[Stored data entries]
══════════════════════════════

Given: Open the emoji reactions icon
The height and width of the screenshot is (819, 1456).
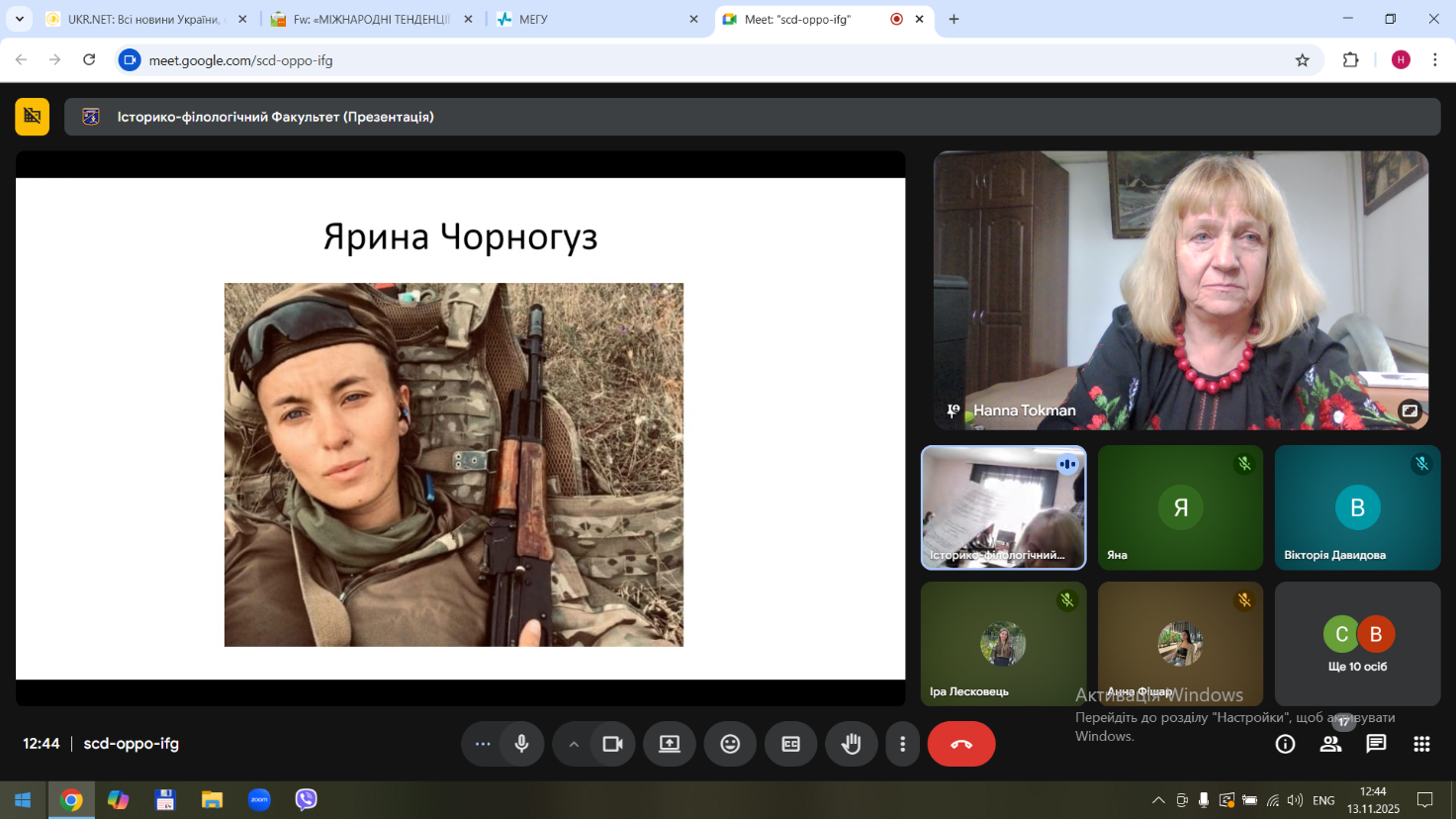Looking at the screenshot, I should tap(730, 744).
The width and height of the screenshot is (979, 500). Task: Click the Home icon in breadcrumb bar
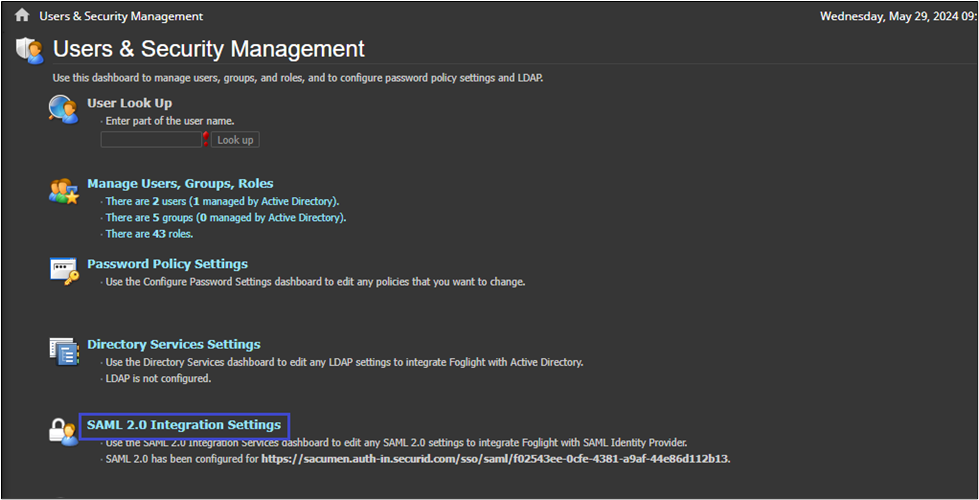click(22, 16)
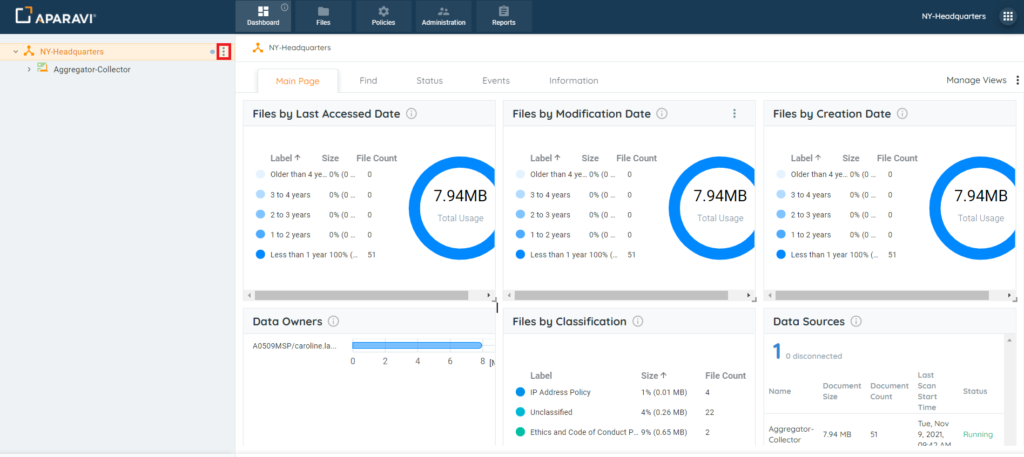The height and width of the screenshot is (457, 1024).
Task: Click the Manage Views button
Action: click(x=976, y=81)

══════════════════════════════

▶ TASK TO CARRY OUT
The records above must be retyped exactly. Please omit the pictures.

▶ SOLVED EXERCISE
Given: Open the emoji reactions icon
The height and width of the screenshot is (819, 1456).
Looking at the screenshot, I should tap(730, 744).
The width and height of the screenshot is (979, 500). Task: Click the Home icon in breadcrumb bar
click(22, 16)
The height and width of the screenshot is (457, 1024).
Task: Click the Manage Views button
Action: click(x=976, y=81)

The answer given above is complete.